Exercise inputs:
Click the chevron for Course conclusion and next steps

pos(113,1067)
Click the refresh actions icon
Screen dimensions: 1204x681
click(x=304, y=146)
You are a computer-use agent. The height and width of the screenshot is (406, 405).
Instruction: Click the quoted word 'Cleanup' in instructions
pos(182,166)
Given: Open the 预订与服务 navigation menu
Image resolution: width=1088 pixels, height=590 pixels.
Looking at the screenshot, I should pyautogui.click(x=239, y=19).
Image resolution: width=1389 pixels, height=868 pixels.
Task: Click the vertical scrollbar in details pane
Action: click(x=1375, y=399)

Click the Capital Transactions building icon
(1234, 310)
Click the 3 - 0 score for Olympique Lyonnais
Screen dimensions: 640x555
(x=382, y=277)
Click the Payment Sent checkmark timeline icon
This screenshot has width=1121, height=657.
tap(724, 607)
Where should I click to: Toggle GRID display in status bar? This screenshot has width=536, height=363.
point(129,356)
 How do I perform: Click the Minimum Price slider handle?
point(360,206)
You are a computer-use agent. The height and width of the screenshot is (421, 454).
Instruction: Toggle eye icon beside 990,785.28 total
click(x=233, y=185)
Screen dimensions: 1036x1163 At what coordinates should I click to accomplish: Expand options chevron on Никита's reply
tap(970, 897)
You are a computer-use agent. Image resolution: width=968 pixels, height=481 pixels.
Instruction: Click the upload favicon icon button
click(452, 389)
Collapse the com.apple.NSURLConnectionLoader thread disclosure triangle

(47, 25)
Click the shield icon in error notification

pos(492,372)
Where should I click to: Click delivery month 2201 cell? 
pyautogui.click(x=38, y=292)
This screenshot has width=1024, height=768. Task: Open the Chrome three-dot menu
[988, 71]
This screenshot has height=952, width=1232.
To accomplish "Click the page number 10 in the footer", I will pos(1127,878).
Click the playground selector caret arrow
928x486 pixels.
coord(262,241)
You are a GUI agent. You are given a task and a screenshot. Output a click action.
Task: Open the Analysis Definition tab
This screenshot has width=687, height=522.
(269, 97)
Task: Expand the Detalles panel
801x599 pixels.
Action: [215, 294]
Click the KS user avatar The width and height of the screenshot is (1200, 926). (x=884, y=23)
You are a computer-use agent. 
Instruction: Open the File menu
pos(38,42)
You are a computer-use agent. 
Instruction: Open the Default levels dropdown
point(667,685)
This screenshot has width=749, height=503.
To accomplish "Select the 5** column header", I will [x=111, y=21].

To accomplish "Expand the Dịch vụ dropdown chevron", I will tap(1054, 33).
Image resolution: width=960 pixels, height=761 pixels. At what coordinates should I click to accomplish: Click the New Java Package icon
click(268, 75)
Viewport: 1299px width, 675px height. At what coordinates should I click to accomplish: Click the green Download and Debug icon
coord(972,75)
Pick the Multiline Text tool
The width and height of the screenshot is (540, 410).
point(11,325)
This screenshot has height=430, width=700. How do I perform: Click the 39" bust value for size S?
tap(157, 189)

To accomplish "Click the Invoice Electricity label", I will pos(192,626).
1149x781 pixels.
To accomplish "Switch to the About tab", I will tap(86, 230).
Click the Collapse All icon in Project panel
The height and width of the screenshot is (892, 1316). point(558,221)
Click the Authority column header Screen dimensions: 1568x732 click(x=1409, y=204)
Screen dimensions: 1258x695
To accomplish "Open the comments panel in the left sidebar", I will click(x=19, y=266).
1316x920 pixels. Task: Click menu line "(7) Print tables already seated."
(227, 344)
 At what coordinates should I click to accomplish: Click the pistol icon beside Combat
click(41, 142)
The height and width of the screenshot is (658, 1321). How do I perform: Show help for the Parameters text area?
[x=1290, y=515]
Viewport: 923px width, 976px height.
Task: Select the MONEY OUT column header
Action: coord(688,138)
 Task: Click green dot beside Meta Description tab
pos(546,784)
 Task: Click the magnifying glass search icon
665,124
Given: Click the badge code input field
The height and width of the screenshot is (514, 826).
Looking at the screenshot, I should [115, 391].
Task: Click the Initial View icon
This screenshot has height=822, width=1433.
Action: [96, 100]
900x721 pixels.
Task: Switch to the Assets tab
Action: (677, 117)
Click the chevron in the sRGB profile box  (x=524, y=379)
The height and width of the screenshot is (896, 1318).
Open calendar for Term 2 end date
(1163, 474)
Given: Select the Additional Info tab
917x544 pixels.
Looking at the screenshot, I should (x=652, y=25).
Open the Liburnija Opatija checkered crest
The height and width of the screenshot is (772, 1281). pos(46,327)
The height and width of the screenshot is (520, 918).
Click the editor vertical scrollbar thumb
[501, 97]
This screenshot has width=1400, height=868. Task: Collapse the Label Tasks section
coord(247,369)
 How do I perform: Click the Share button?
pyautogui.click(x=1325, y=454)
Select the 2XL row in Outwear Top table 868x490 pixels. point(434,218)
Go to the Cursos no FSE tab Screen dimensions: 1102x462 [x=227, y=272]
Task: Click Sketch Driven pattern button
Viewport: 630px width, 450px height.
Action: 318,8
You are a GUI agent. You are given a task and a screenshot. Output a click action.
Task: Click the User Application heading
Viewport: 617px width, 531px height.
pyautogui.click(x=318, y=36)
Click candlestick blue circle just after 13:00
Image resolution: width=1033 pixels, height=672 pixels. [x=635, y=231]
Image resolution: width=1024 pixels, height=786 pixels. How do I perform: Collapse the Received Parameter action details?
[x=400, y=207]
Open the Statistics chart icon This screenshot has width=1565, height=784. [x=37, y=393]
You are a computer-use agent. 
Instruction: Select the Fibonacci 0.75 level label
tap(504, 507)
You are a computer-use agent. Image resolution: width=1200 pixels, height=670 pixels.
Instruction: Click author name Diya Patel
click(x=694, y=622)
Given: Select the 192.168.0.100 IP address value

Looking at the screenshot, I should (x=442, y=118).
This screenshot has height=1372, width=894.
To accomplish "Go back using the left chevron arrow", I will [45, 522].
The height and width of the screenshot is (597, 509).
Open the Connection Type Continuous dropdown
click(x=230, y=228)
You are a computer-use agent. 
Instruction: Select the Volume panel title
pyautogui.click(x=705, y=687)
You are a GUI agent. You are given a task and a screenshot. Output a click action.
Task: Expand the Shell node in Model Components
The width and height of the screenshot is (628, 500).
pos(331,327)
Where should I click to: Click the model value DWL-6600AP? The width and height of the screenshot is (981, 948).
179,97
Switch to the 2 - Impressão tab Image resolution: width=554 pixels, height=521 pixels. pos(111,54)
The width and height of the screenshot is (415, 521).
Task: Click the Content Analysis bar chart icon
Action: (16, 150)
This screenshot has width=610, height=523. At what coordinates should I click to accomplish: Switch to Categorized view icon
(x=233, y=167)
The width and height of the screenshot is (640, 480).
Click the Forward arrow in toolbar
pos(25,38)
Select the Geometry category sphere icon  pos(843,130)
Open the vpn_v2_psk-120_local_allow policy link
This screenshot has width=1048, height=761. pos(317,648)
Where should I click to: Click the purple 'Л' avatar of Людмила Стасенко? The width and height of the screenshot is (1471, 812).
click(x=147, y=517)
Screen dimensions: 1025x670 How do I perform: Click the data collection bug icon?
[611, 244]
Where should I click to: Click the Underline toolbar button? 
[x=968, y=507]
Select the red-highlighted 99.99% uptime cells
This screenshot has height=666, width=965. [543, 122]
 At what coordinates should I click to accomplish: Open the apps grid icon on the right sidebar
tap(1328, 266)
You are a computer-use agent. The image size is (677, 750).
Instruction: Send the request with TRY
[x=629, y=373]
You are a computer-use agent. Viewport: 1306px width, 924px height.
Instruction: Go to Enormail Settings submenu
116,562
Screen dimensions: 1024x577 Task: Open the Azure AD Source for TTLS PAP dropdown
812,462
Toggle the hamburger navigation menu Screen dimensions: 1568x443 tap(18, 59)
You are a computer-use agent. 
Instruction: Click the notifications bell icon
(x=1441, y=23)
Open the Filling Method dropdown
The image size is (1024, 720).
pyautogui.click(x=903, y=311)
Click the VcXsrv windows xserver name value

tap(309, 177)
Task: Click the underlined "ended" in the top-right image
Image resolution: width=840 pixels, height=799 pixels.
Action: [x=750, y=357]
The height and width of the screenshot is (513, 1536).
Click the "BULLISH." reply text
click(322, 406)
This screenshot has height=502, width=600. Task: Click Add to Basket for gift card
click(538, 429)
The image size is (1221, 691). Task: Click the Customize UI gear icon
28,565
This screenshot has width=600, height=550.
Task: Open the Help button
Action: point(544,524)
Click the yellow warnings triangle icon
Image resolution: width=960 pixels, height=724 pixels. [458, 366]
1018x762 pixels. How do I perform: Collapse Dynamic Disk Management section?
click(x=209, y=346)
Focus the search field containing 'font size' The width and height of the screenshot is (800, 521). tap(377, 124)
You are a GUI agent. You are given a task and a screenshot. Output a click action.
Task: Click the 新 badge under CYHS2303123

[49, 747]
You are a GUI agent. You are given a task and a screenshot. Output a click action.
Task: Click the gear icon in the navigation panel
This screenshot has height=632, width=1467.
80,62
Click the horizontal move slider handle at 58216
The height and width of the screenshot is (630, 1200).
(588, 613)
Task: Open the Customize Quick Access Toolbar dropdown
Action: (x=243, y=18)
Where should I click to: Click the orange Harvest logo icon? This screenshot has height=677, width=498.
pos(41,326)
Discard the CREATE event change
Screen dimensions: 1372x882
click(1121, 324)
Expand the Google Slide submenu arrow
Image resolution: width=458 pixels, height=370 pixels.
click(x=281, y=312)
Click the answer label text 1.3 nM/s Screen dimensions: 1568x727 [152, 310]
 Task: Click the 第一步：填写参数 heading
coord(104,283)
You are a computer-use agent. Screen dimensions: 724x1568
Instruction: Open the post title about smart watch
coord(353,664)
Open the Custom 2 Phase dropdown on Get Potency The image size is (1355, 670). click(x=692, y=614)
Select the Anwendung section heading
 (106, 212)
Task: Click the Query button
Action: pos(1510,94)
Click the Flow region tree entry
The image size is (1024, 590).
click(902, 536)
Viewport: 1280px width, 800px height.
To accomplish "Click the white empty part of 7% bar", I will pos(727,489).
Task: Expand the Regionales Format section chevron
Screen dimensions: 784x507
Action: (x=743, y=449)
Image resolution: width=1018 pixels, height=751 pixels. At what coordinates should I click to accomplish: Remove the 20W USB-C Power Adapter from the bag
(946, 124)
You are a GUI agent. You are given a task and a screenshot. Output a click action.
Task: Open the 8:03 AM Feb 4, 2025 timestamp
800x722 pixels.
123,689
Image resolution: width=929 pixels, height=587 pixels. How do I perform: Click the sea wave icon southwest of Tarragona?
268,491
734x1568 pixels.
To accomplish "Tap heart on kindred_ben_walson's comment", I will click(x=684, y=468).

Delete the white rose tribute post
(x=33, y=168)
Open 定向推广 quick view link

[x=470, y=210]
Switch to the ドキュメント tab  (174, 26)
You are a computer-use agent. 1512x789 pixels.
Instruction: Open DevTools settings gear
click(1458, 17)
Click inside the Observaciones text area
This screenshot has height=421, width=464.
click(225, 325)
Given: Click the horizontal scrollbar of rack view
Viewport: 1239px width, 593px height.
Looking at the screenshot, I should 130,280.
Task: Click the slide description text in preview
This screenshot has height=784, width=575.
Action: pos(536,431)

Required action:
Read the entries and show each line that mentions "navigation".

Answer to the problem:
Given: Open the 预订与服务 navigation menu
Toggle the hamburger navigation menu Screen dimensions: 1568x443 tap(18, 59)
Task: Click the gear icon in the navigation panel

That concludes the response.